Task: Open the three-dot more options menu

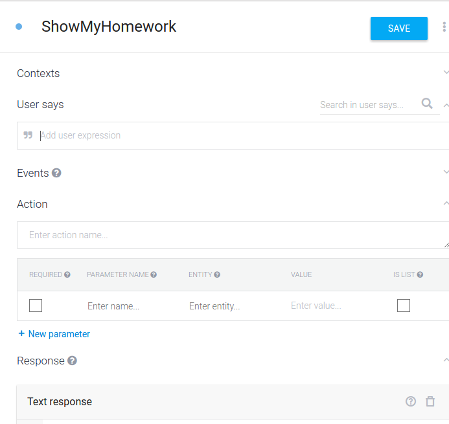Action: tap(444, 27)
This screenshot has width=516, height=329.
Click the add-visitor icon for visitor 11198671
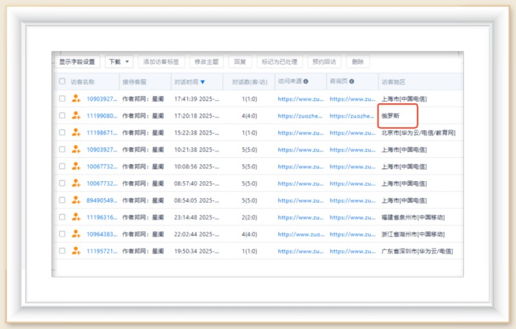pyautogui.click(x=77, y=133)
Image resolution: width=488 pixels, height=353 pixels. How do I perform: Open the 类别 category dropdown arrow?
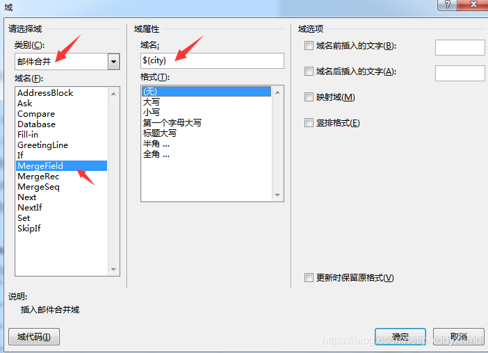[113, 62]
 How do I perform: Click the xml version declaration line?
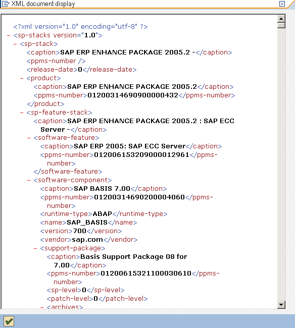[x=80, y=27]
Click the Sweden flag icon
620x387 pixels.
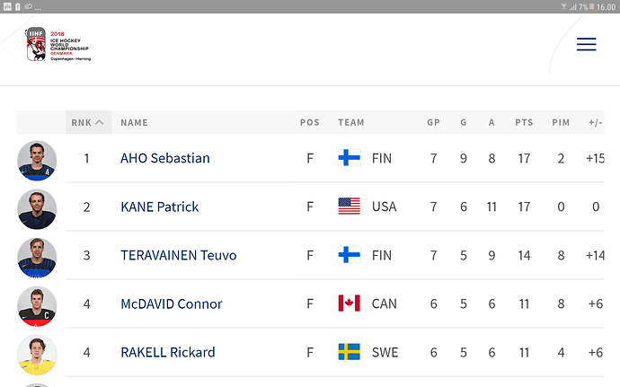(349, 352)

**Exercise instructions:** The required output is the listing above reproduced exactly, pictures removed.

**Response to this exercise:**
Task: Open the three-dot more options menu

Action: tap(444, 27)
This screenshot has width=516, height=329.
Click the add-visitor icon for visitor 11198671
pyautogui.click(x=77, y=133)
Image resolution: width=488 pixels, height=353 pixels. How do I perform: Open the 类别 category dropdown arrow?
[113, 62]
 How do I perform: Click the xml version declaration line?
[x=80, y=27]
Click the Sweden flag icon
620x387 pixels.
(349, 352)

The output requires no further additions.